9 de outubro de 2018

Pesadelo inominado


Conceitos como o bem e o mal, preto e branco, certo ou errado. O universo das dicotomias também deveria abrir espaço para um fenômeno que pouco se sabe a respeito: sonhos e pesadelos, que podem configurar experiências assombrosas, algumas verdadeiramente aterrorizantes, capazes de despontarem como o mais próximo do inferno que quero e me permito chegar. Há experimentos ainda piores do que se ver vitimado por delírios como despertar em lugares banhados pelo soturno, com murmúrios vindos de todos os lados, sombras fitando nossos passos, mantendo-nos ladeados pelo mal que agrupa e em mero instante se apodera de nossa alma, corrompendo-a. Temi por muito tempo embarcar nessas desventuras, até descobrir que o maior pesadelo de todos só pode ser vivenciado quando estamos acordados.
Não se sabe quem, ou precisamente o que está por trás dessa investida aterradora. Possui vários epítetos criados pelos homens como bruxa do sonho, demônio das sombras, homem da meia-noite, ou simplesmente bicho-papão. O ser das trevas, ou entidade, como prefira concebê-lo, parece habitar os sonhos das pessoas, onde se mantém vivo, perpetrando o horror.
No abrir dos olhos, é possível observá-lo no canto do quarto, sorrateiro nas sombras, postado sobre os pés da cama, com aquele aparente sorriso recheado de cinismo, conseguindo manter meu corpo paralisado, havendo controle apenas sobre o movimento dos olhos. Sua primeira manifestação ocorreu quando ainda era criança e tantos anos depois, permanece sendo impossível descrever sua aparência com riqueza de detalhes: um vulto na escuridão, movendo-se através das sobras que se formam.
O expurgo do inferno era ausente de feições.
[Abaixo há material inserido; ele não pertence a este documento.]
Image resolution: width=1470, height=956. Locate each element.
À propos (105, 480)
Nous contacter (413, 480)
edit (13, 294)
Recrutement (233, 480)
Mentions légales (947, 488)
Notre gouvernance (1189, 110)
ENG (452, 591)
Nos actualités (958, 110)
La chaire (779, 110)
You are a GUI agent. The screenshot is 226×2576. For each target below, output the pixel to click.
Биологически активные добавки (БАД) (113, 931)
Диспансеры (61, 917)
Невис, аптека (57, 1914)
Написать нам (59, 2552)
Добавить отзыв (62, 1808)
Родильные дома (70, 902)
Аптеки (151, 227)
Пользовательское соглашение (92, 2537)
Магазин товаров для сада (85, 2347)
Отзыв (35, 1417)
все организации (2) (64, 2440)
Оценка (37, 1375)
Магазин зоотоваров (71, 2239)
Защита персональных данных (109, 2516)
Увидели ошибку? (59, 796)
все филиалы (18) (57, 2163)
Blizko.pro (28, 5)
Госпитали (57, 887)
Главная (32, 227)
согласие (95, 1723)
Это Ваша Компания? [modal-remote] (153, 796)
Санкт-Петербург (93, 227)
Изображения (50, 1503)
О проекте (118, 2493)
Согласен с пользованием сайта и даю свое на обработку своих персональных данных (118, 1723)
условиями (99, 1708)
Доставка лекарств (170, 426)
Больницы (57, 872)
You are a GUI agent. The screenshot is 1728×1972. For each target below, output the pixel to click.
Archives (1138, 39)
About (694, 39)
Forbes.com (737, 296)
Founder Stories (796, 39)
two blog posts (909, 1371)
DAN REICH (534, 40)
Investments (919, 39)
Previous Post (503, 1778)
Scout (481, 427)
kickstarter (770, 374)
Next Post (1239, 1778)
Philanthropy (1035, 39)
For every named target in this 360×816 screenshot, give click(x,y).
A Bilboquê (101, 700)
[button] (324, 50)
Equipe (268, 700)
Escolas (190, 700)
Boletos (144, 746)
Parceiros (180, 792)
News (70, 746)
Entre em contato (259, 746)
A energia que emanava era formada por algo ainda pior e mais intenso que a maldade. Estava acordado sim, mas não conseguia me mexer, por mais que tentasse, era como se a bel-prazer pudesse me manter imóvel, com o poder da mente. Cada segundo, a famigerada experiência atingia contornos ainda mais aterrorizantes.
Era possível que a estranha figura não fosse munida de poder algum, além de costurar as presas com o próprio medo, aprisionando gradativamente toda capacidade de reação. Algumas vezes a insólita entidade parecia adotar a forma de uma mulher e quando, em meu íntimo, atenho-me a rezar por uma saída, simplesmente estendia seus braços compridos, formando a imagem de uma cruz, parte de um estratagema frívolo, sórdido, articulado com único propósito de defenestrar a fé, insultando aquilo que acreditava.
Antes de partir para desbravar outros pesadelos, seus olhos frios e escuros cruzavam com o meu, despertando ainda mais inquietude. Subitamente a figura assombrosa, vultuosamente, caminhava ao meu encontro. O mal ainda se manifestava através das sombras que se espalhavam compassadamente pelas paredes gélidas, profanando o cômodo agora tomado pela escuridão, não há dúvidas: estávamos diante de algo verdadeiramente maligno.
Em um gesto de desespero, tentava reunir as últimas forças para gritar, romper a inconveniente paralisia e correr o máximo possível para longe, mas não havia resposta, continuava imóvel, diante dos olhares daquele emissário do demônio, a voz tragada pela escuridão, as pernas desobedecem. Sem perceber, retomava ao sono profundo e todo cenário era desmantelado.
Não era apenas um pesadelo, era diferente, diferente, realmente díspar. Outros caracterizarão como embustice ensaiada por dissimulados, mas não importa. Certo é que a criatura das trevas, ser inominado, está agora em algum lugar, espalhando medo, encontrando morada no pesadelo de outras pessoas. Um novo encontro estará marcado, só resta saber quando retornará para povoar meus tristes delírios.